El niño mantenía una estrecha relación con el entrenador y le escribió varias cartas, ahora en manos de la policía, en las que puede leerse «Papá te quiero», «Papá no me faltes nunca» o «Feliz día del padre» y Fernando tenía un libro sobre «cómo ser buen padre».

Felipe pasaba días, incluso semanas durmiendo en la casa de Fernando con el consentimiento de la madre y también pasaba allí las fiestas de Navidad.

Sin antecedentes penales, sin armas, la familia de Fernando no logra una explicación.

No se trata de continuar acusando a la maestra que permitió la salida del menor, y que además sufrió una descompensación, o a la madre, que no hace falta que intente pensar qué puede estar sintiendo ahora. No, no se trata de eso.

Pero sí, y por mucho que duela, de buscar responsables. Evidentemente el primer responsable es el matador, pero aunque esa posibilidad judicial ya no exista, sí debemos pensar en los siguientes responsables, los que protegen, los que nos protegen, los que protegemos.

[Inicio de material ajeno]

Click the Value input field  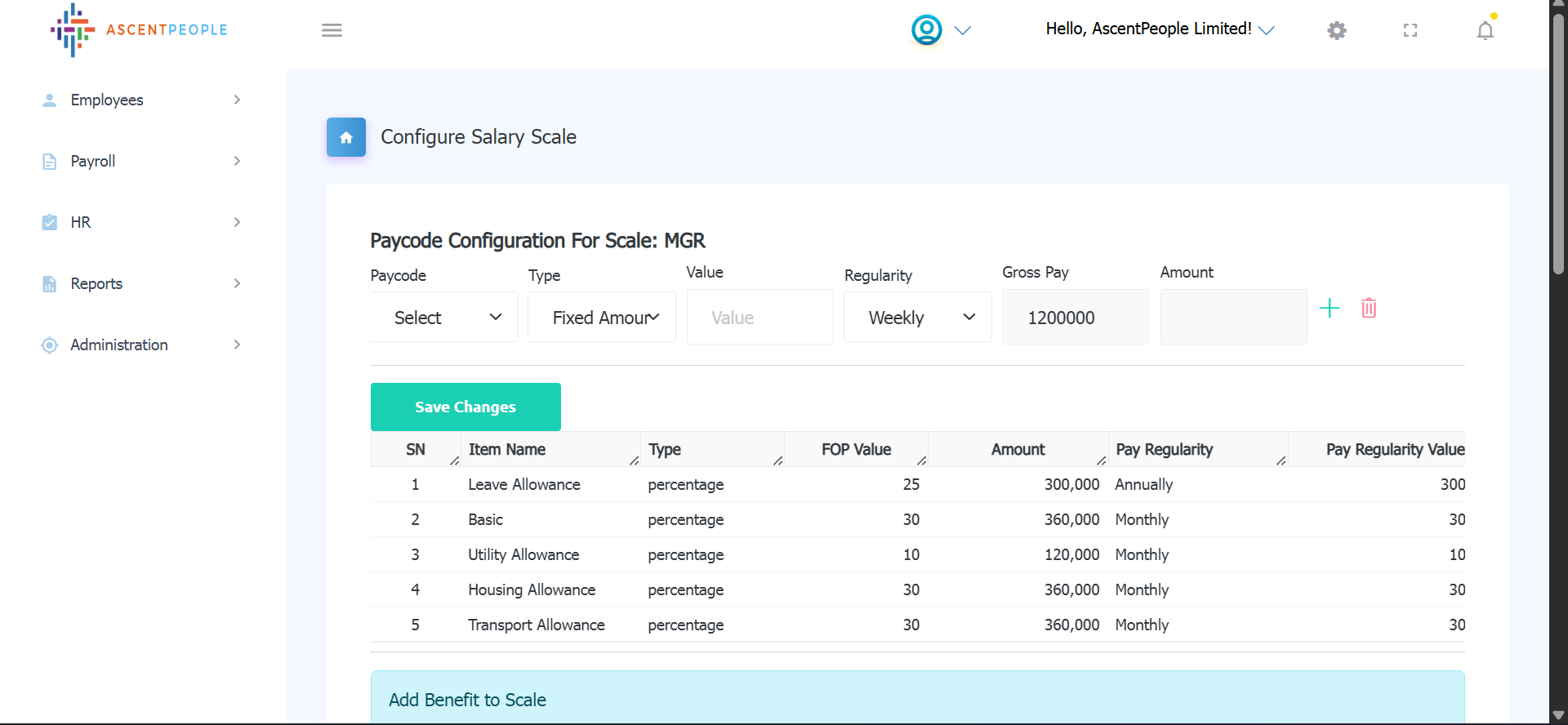[x=760, y=318]
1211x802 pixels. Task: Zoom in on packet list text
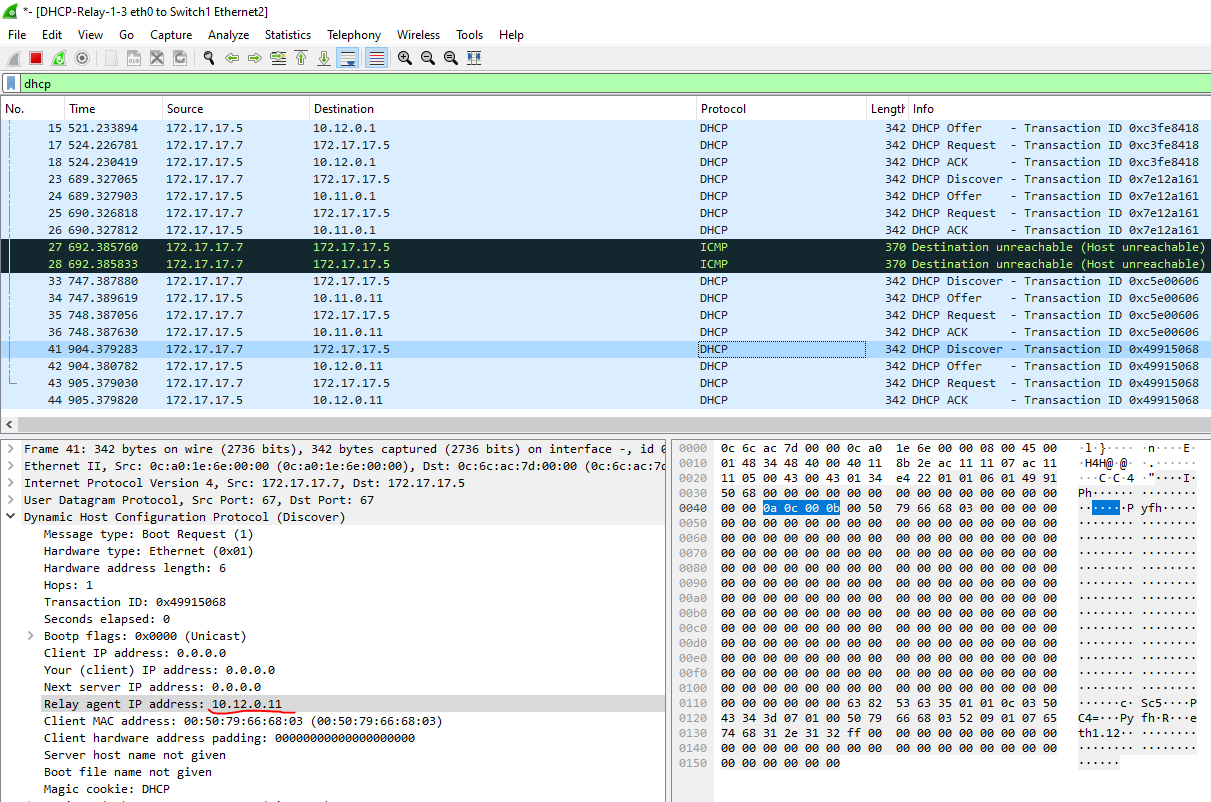(x=405, y=59)
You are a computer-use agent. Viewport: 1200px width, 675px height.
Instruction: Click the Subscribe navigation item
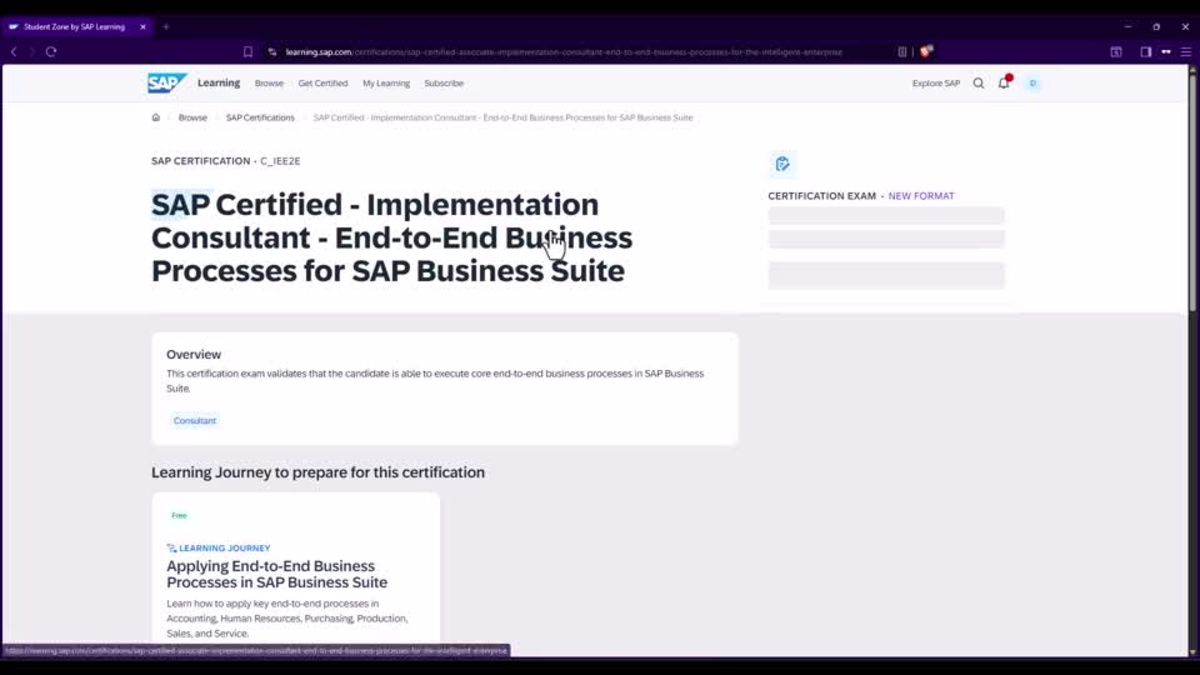pyautogui.click(x=444, y=84)
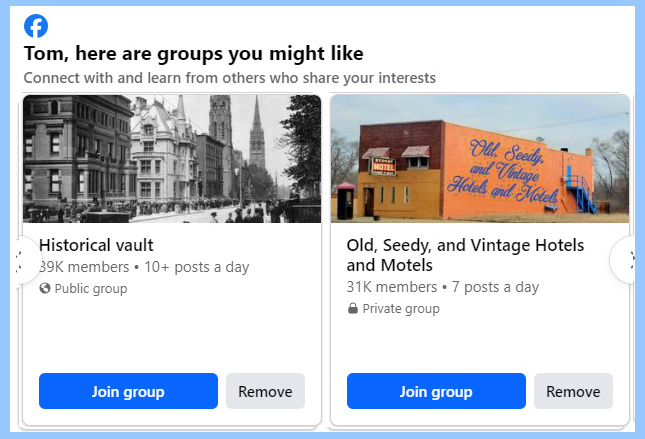Click the '7 posts a day' text
This screenshot has height=439, width=645.
tap(495, 287)
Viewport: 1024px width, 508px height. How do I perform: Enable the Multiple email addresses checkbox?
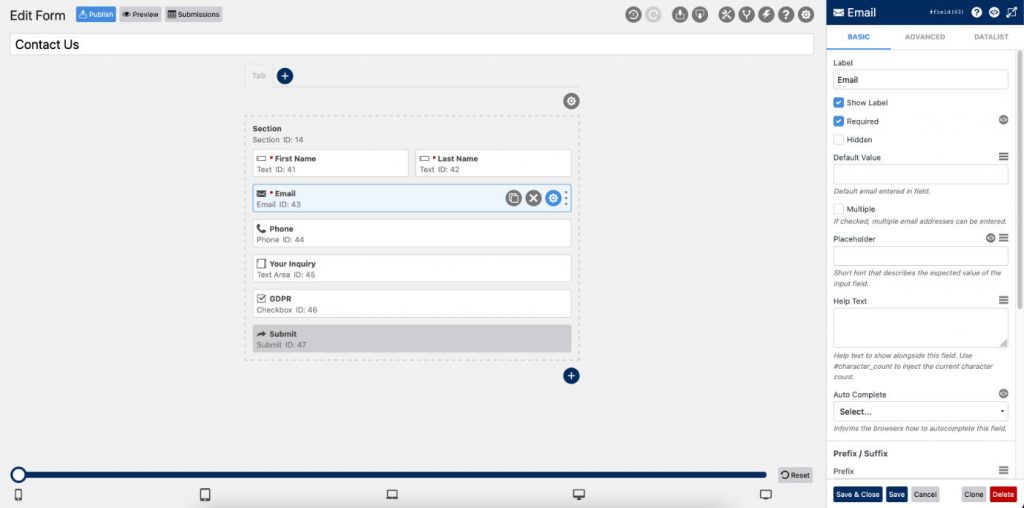pos(839,209)
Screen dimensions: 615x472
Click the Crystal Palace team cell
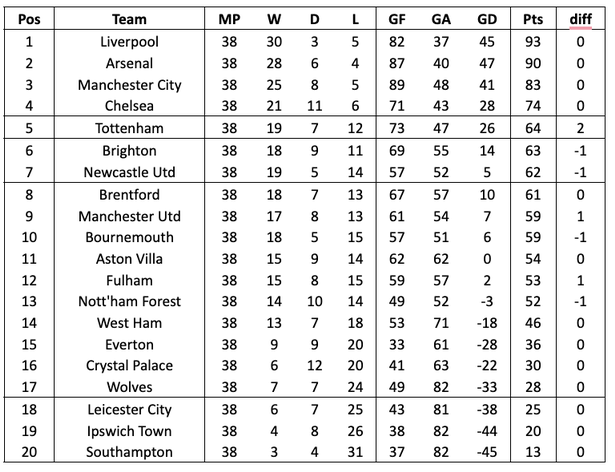coord(129,366)
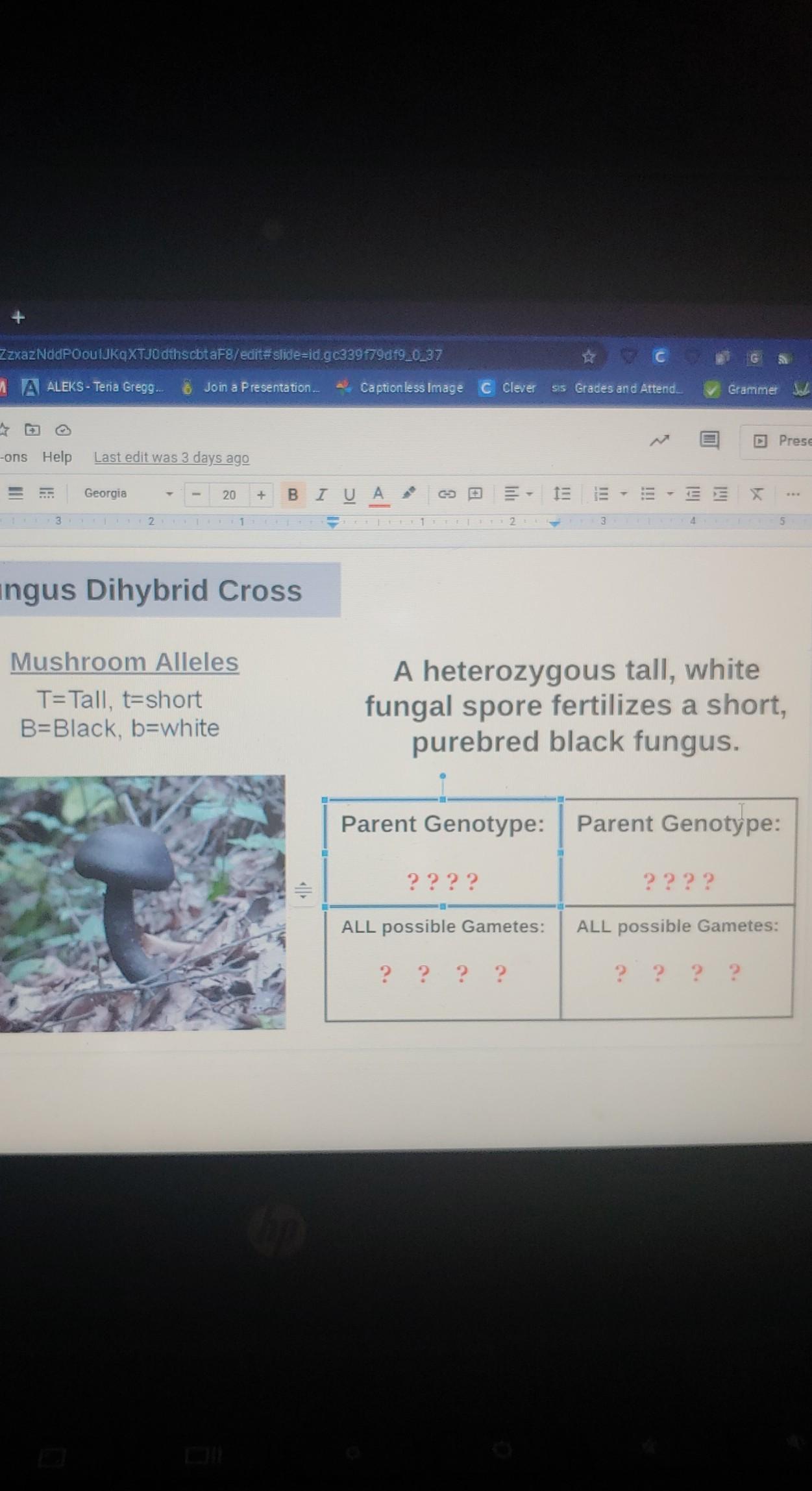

Falló el sistema, llámese psicóloga que atendió a Felipe y desde donde no surgió denuncia penal, llámese maestra que consideró a Fernando el tutor, padre, padrastro del pequeño, llámese madre que ante la advertencia hizo lo que muchos habríamos hecho, alejar a esa persona que hasta ahora no vimos como amenaza, sin medir en qué términos, porque quién importa no es el adulto, pero a fin de cuentas, lo que provocó esa drástica determinación fue lo que terminó matando a un inocente.

Falló su madre, falló la maestra, falló la psicóloga, fallamos todos.

No es que debamos ser más desconfiados pero sí más cuidadosos, no prejuiciosos pero sí más observadores.

No estoy proponiendo pasar raya y ver qué sacamos de esto, porque algo así sería insensiblemente irrespetuoso de mi parte, pero sí humildemente obligarnos a pensar un poco más allá y si me permiten, también soltar un globo blanco, y llorar con mi rosa en mano, a Felipe.